| MATERIAL SUPPLIED |
-- Opening Marker --

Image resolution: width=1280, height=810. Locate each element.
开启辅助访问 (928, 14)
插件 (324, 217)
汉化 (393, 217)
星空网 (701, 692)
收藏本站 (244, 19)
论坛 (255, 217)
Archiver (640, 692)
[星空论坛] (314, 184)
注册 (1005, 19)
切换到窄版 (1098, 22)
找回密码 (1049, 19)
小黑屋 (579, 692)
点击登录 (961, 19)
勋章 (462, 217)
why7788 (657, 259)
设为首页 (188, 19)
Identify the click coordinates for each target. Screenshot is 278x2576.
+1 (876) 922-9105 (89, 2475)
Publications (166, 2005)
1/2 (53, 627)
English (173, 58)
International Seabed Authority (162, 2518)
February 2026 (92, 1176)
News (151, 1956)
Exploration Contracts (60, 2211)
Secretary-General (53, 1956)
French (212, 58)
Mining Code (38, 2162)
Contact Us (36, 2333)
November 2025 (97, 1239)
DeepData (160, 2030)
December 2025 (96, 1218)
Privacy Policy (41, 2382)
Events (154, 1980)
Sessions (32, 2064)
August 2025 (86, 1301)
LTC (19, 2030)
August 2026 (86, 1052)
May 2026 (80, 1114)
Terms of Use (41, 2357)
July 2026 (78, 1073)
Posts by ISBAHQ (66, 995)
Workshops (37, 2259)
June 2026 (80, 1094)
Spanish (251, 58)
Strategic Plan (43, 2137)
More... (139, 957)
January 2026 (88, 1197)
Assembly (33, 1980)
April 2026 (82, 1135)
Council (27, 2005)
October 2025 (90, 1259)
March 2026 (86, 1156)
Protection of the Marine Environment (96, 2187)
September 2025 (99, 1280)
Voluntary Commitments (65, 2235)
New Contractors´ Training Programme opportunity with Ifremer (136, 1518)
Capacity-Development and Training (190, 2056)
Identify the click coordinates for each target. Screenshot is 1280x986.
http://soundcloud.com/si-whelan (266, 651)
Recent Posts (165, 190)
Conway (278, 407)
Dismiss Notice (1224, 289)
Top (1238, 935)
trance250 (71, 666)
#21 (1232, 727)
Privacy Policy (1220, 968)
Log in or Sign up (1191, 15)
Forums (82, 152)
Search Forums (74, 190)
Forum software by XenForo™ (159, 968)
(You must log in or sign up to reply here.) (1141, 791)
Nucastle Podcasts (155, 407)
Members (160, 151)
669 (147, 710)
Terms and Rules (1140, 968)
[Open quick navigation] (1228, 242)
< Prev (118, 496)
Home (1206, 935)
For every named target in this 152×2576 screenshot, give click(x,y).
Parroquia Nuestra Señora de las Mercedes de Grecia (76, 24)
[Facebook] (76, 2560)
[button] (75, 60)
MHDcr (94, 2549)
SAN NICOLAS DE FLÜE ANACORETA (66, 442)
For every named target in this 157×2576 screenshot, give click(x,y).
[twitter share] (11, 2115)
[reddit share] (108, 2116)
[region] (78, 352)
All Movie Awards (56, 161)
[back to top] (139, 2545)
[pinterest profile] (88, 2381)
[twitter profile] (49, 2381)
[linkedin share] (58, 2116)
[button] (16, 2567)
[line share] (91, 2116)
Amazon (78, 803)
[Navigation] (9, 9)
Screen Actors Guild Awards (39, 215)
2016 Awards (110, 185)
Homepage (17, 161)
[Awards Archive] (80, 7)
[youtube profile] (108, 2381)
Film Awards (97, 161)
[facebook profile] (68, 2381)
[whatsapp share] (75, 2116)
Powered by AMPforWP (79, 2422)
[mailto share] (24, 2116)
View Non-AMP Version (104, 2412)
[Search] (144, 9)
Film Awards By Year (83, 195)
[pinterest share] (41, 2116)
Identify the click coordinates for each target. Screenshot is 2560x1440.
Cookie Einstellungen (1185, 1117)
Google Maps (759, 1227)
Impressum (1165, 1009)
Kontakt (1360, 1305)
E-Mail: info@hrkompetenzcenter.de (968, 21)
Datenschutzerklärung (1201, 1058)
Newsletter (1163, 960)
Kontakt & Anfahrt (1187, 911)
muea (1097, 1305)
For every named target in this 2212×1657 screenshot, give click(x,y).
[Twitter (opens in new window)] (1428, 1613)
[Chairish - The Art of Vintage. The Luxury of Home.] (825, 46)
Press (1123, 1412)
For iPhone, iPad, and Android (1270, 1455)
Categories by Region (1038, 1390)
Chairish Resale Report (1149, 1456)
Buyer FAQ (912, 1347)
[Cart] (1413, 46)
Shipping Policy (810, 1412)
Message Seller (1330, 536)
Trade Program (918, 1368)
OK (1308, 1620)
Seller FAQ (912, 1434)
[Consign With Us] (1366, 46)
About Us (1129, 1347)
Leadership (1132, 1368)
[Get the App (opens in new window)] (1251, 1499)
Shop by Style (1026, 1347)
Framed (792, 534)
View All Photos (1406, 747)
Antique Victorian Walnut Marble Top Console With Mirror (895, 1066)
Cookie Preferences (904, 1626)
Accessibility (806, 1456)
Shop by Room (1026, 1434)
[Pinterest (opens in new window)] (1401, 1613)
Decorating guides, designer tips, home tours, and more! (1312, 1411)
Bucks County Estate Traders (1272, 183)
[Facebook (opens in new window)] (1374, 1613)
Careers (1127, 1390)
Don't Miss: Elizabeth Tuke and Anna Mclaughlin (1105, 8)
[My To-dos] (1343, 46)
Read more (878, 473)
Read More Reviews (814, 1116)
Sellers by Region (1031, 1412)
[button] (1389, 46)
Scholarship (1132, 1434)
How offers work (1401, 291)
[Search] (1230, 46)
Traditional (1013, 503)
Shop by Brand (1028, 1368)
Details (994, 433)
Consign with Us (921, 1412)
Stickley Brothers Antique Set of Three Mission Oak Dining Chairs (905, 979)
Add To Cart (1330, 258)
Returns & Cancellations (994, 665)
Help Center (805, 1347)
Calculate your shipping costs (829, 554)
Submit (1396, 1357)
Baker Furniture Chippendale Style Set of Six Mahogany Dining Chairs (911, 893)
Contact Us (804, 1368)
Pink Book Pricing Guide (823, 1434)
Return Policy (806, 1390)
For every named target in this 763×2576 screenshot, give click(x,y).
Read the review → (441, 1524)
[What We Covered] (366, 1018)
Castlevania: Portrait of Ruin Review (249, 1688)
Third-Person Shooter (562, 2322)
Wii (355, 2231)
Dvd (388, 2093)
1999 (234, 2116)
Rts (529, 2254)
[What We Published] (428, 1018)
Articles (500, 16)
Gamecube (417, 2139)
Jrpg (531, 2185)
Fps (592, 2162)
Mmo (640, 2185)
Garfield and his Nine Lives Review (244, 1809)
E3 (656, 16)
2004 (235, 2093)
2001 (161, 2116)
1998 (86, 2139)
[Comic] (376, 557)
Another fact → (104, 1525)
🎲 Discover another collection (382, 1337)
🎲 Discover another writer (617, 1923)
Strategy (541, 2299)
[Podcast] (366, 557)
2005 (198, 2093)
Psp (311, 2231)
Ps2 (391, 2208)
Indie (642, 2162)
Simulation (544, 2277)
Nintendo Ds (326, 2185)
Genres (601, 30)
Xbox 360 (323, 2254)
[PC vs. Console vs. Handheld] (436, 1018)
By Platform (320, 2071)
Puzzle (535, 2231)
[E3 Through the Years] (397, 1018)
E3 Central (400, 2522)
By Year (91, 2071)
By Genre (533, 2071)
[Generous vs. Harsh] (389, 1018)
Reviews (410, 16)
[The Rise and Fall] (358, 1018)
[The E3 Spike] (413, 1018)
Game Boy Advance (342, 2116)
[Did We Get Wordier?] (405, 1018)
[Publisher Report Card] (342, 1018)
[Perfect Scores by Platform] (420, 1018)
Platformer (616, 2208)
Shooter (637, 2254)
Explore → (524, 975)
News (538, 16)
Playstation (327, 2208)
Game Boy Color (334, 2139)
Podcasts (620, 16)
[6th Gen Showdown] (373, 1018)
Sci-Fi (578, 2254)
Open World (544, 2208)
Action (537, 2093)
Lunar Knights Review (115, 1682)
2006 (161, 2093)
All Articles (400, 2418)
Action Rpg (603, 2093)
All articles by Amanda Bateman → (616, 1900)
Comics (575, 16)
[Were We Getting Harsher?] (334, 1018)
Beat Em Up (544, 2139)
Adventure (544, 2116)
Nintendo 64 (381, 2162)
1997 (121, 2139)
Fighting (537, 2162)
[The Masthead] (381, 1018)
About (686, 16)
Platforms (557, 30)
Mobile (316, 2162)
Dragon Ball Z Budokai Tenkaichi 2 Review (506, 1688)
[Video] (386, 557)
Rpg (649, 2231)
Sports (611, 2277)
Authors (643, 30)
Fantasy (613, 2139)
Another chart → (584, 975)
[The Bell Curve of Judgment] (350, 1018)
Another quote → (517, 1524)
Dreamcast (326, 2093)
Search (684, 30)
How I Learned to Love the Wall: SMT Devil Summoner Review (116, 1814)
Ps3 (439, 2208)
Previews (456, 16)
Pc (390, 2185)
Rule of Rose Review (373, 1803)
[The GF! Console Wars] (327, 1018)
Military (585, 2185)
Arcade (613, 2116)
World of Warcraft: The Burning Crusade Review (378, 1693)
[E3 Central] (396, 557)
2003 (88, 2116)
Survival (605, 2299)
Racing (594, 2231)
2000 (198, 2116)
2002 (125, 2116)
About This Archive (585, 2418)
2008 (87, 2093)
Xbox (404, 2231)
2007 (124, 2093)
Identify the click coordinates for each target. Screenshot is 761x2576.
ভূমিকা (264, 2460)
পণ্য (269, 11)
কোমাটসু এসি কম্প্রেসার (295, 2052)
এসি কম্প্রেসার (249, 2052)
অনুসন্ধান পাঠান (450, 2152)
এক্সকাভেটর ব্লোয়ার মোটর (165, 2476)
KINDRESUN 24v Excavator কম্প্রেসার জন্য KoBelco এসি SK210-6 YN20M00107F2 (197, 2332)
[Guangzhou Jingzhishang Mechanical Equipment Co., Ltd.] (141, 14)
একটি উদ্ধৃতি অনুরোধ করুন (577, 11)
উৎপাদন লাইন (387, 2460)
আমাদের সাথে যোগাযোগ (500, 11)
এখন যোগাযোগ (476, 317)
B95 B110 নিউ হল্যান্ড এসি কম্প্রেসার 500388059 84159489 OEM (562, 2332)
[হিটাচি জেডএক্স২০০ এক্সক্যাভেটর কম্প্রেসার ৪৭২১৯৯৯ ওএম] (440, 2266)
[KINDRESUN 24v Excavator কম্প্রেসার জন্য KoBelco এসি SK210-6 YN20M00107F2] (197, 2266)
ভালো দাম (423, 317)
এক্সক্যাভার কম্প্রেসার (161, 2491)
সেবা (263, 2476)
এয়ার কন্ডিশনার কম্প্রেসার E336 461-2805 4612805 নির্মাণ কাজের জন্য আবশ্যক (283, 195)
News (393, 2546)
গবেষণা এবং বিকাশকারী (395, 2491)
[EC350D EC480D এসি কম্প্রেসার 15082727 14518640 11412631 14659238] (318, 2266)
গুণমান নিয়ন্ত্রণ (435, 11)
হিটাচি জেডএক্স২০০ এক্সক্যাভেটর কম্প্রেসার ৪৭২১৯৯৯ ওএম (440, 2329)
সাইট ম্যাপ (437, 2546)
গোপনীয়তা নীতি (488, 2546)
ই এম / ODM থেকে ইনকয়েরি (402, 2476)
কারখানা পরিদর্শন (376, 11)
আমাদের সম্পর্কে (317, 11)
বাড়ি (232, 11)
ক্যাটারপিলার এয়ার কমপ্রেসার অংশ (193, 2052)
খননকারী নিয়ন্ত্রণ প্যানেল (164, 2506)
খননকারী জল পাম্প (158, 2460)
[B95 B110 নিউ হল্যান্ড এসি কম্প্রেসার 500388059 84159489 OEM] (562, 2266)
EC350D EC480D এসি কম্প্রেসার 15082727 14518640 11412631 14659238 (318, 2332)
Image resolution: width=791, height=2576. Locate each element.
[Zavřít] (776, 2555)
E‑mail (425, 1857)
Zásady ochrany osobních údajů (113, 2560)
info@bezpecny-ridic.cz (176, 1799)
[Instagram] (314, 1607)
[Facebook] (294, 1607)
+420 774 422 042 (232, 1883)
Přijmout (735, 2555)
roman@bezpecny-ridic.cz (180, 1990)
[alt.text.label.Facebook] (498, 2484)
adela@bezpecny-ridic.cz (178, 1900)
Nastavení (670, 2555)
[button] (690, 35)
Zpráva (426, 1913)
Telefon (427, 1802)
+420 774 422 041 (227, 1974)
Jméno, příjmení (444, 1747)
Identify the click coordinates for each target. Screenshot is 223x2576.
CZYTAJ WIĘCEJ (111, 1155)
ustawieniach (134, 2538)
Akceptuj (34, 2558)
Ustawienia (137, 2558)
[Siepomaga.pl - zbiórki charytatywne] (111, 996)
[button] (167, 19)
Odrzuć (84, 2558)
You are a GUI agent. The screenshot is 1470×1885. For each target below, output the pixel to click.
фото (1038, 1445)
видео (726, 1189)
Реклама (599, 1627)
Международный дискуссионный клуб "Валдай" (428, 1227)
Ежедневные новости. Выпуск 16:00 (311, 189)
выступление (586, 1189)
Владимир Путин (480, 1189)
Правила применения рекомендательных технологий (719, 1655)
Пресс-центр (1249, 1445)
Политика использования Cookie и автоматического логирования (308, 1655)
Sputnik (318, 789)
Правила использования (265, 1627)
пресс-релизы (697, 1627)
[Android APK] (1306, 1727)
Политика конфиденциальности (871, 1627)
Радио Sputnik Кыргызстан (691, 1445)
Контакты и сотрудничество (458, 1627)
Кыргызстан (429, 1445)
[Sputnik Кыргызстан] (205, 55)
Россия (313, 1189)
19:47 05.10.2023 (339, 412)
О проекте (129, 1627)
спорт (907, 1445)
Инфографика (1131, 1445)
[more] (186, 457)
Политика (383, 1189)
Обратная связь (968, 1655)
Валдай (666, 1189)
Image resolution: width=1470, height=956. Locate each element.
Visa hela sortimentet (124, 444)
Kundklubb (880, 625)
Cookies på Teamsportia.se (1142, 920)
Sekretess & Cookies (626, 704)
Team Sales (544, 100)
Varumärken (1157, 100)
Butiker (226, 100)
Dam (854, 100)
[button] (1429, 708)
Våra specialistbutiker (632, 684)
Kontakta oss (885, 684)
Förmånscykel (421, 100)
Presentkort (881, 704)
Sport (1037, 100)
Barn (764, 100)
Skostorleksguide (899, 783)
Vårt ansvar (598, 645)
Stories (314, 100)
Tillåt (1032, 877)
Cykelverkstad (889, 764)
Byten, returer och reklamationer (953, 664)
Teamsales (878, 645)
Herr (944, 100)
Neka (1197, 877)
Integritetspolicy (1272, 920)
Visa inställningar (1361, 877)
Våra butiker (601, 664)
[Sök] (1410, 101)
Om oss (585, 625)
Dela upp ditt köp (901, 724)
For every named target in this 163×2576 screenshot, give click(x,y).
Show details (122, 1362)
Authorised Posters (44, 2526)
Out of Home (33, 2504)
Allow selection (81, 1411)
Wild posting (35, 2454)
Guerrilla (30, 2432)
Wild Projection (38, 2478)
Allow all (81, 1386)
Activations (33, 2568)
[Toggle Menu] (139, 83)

-- Closing Marker --

| EXERCISE REQUIREMENTS |
Every line with "Report" in it should be copied from the entries above.

| THE ANSWER |
Chairish Resale Report (1149, 1456)
[Publisher Report Card] (342, 1018)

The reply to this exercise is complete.